The retail chain posted a half year loss of Sh262.3 million compared to a net profit of Sh106.9 million recorded during a similar period in 2013.
Uchumi Chief Executive Jonathan Ciano attributed the performance to increased rental costs, ballooning salary expenses and reduced customer spending as shoppers kept off malls due to insecurity.
“This is due to committed rental escalations and the impact of rent for newly opened branches that have yet to mature, coupled with higher staff costs,” Mr Ciano said in a trading update.
“The adverse effects of insecurity, among other reasons, contributed to dampening of the general propensity to spend.”
Uchumi’s sales declined to Sh6.8 billion from Sh7.2 billion in December 2013, a drop of 6.3 per cent.
Operating expenses shot up by a 10th to Sh1.7 billion from Sh1.6 billion the previous year.
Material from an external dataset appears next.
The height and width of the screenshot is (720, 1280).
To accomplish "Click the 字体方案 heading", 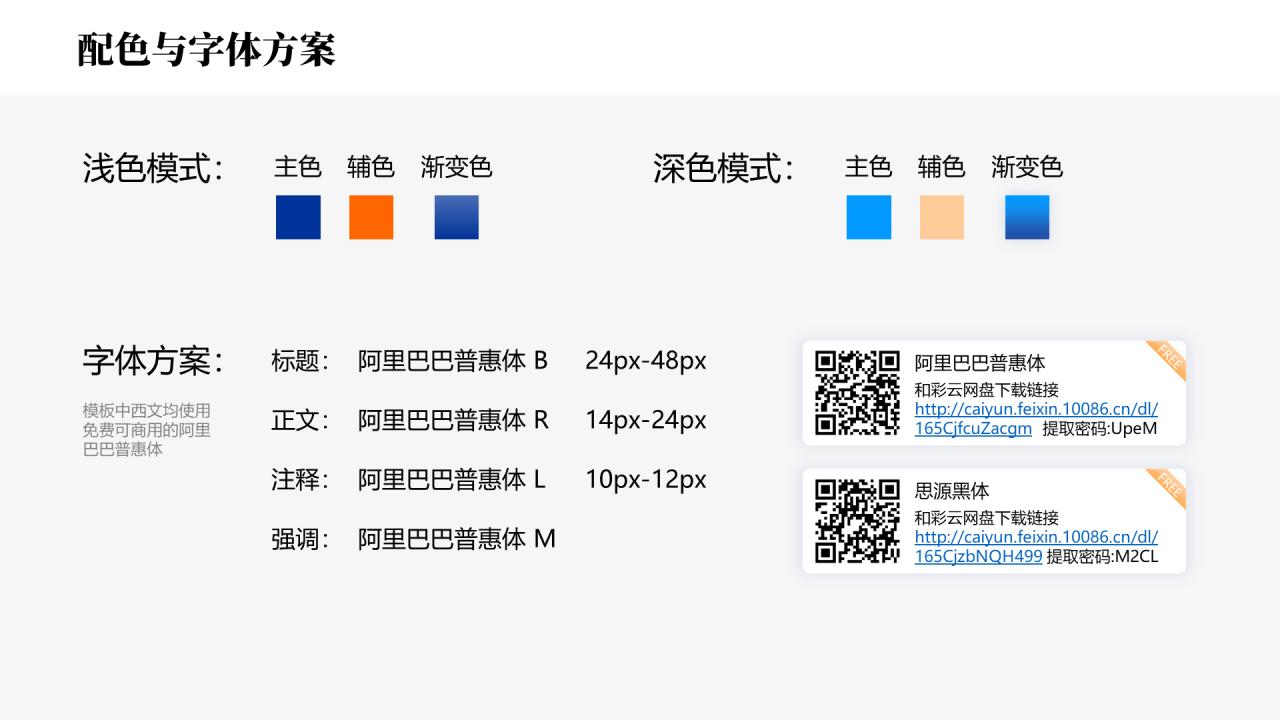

The company’s finance costs more than doubled to Sh60 million from Sh26 million a year earlier, as Uchumi services the loans it took from banks last year.
The financial results come after Uchumi raised Sh895.8 million through a rights issue last year, an offer that was oversubscribed by 83 per cent.
Mr Ciano said the retailer is banking on the funds raised through the cash call to boost cash flow, pay suppliers in time, refurbish its existing outlets and fund growth.
“This is already starting to impact positively by freeing cash flows for working capital and we have started normalising accounts with our suppliers,” the Uchumi boss said.
The listed retailer plans to grow its network by opening 10 more branches across the region, according to Mr Ciano.
“We have continued with cautious growth in our retail networks in the region in carefully selected strategic locations geared towards reaching our customers in areas that were previously unserved by Uchumi,” said the retailer.
Uchumi is ranked Kenya’s fourth largest supermarket chain by revenue, trailing Nakumatt, Tuskys and Naivas.